[start of Excerpted passage]
How to measure CO2 emissions of a Deep Learning model.

Published in

Schibsted engineering

9 min readJan 28, 2022

Nils Törnblom, Maria Slanova

What

In this blog post we want to share the work we’ve done on estimating the carbon footprint of one of our machine learning pipelines. This project started as a small investigation that spawned into a series of experiments and collaborations between different teams across Schibsted.

We’re writing this post to share our learnings and results and to encourage fellow engineers in the machine learning community to explore the ways of building more environmentally-friendly AI solutions.

Our findings show that analysing the carbon footprint and putting forward relevant improvements can lead both to decreased environmental impact, and reduced infrastructure costs.

Why

We have started looking into this problem, after reading a series of articles, analysing carbon emissions of some of the well-know AI solutions and describing the negative carbon impact of building and running big AI systems. Some of these articles mention actionable recommendations for reducing the carbon footprint. To mention a few steps: switching to greener regions and more efficient hardware¹, using efficient algorithms, performing cost-benefit analysis of AI solutions as well as reporting the training times of models².

With all these ideas in mind, we set out to estimate the current CO2-equivalents of our pipelines and find out whether it should and could be reduced.

For the sake of this article, we limited the scope of the experiment to estimating the carbon footprint of a single run of one of our deep learning pipelines.

Both the code and the data, used for this experiment can be found in our open GitHub repository³.

How

Our Deep Learning pipeline is modelling and predicting user age based on their behavioural data, collected across the majority of Schibsted brands. The pipeline consists of multiple stages, as shown in the Img.1. Each stage is responsible for a specific pipeline task and requires certain compute resources. The pipeline is built using multiple programming languages and frameworks. Most stages run on AWS General purpose instances (like m5.8xlarge, m4.4xlarge), while model training stage runs on AWS Accelerated computing instances (i.e. gd4n.4xlarge). We run the pipeline in parallel for 3 different countries — Norway, Sweden and Finland. Each of them comes with different data sizes, resulting in varying pace of pipeline execution.

To estimate carbon emission equivalent for our Deep Learning pipeline, we use multiple data sources:

CPU and RAM usage of our Kubernetes workloads per EC2 instance type.
[end of Excerpted passage]
[start of Dataset extract]
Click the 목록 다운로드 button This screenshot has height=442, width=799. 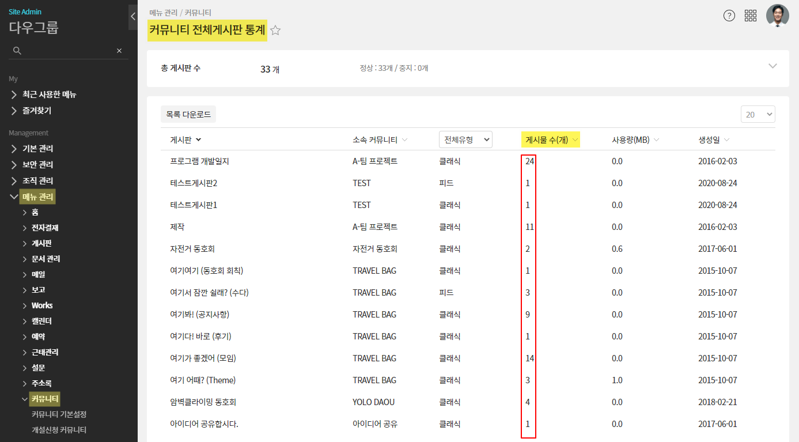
[end of Dataset extract]
● **Stated goal A**
Rewrite the paragraph beginning "We have started looking into this problem" in the post on measuring CO2 emissions as a short bulleted list that keeps its main facts.
● **Stated goal B**
Please repeat the part of the post on measuring CO2 emissions from "We’re writing this" up to and including "reduced infrastructure costs.", word for word.

● **Result A**
- Work on the problem began after reading a series of articles that analyzed carbon emissions of some well-known AI solutions and described the negative carbon impact of building and running big AI systems.
- Some of those articles offer actionable recommendations for reducing the carbon footprint, including:
  - switching to greener regions and more efficient hardware
  - using efficient algorithms
  - performing cost-benefit analysis of AI solutions
  - reporting the training times of models

● **Result B**
We’re writing this post to share our learnings and results and to encourage fellow engineers in the machine learning community to explore the ways of building more environmentally-friendly AI solutions.

Our findings show that analysing the carbon footprint and putting forward relevant improvements can lead both to decreased environmental impact, and reduced infrastructure costs.